*Texte extrait*:

◇ ◇ ◇

L’objectif de l’ouvrage était de livrer une critique constructive afin de cibler les sources du malaise européen. La première d’entre elles, on le comprend a présent, est la contradiction entre le loyalisme du citoyen et le cosmopolitisme de l’homme. Or seule une reconnaissance mutuelle des peuples selon l’esprit du droit moderne peut dépasser cet obstacle. C’est justement là l’enjeu derrière le droit cosmopolitique : le citoyen national devient également citoyen du monde et est partout sujet du droit. L’avènement d’un cosmopolitisme mondial n’est pas pour Ferry de l’ordre du vraisemblable. Cependant, un cosmopolitisme à l’échelle d’un continent n’est pas une utopie : c’est justement le phénomène à l’œuvre, dans l’indifférence, en Europe. Plus qu’une thèse, le postnationalisme européen décrit la formation d’un nouvel ethos politique. La cohérence de l’ouvrage finit de convaincre son lecteur. Cette force logique est à double tranchant, car si elle trouve toute sa légitimité face au positionnement de l’ouvrage et de ses auteurs, elle laisse également peu de place à la critique et à l’alternative. Or, comme l’annonce Ferry dans son article introductif, c’est justement car elles sont bonnes et légitimes que les critiques au projet européen doivent être traitées en priorité. Peu de place est donnée aux critiques contemporaines. On peut alors regretter la chute un peu abrupte sur la contradiction que soulève Etienne Tassin entre les valeurs cosmopolitiques défendues par l’Europe et son attitude vis-à-vis des « non-européens ». Il n’en demeure pas moins que le lecteur est loin de demeurer sur sa faim avec un ouvrage d’une telle densité qu’il mériterait d’être lu plus d’une fois.
Camille Dobler, membre Et Alii
Jean-Marc Ferry (dir.), L'idée d'Europe. Prendre philosophiquement au sérieux le projet politique européen, Paris, Presses de l'université Paris-Sorbonne, 2013, 300 p.

◇ ◇ ◇

*Données affichées*:
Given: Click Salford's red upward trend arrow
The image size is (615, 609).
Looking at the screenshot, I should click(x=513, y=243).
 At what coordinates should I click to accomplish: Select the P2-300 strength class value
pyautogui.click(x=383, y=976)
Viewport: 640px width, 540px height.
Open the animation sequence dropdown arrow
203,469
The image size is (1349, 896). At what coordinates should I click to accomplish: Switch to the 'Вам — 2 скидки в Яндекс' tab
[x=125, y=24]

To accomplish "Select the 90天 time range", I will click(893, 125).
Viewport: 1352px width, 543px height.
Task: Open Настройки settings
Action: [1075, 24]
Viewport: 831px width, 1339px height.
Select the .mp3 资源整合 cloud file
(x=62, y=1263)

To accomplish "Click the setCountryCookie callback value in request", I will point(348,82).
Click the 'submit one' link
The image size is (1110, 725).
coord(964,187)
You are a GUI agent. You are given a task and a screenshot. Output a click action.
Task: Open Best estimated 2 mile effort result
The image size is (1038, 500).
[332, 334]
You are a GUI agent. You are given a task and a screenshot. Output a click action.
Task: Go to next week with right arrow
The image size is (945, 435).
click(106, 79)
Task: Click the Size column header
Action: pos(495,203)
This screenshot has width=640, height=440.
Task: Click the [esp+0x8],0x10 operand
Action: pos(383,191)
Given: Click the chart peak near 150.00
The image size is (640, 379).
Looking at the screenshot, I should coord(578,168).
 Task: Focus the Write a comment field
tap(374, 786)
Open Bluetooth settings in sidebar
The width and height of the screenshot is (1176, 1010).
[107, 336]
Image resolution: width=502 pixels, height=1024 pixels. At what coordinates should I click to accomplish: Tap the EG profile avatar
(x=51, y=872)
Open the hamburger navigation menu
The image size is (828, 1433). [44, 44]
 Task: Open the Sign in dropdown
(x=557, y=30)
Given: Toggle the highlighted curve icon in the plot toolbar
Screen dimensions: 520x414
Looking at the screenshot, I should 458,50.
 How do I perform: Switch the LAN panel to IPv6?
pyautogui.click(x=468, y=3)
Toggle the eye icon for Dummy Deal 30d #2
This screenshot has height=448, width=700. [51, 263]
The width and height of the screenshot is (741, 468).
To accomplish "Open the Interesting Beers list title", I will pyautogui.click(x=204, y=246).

◇ ◇ ◇

*Consigne 1*: D'après le texte extrait, quelle est la première source du malaise européen ?
*Consigne 2*: Résumez le texte extrait en deux phrases.

*Corrigé 1*: La contradiction entre le loyalisme du citoyen et le cosmopolitisme de l'homme.

*Corrigé 2*: L'ouvrage situe la première source du malaise européen dans la contradiction entre le loyalisme du citoyen et le cosmopolitisme de l'homme, que seule une reconnaissance mutuelle des peuples peut dépasser, et voit dans l'Europe un cosmopolitisme continental déjà à l'œuvre. Sa cohérence et sa densité convainquent le lecteur, mais cette force logique laisse peu de place à la critique et à l'alternative, et les critiques contemporaines y sont peu traitées.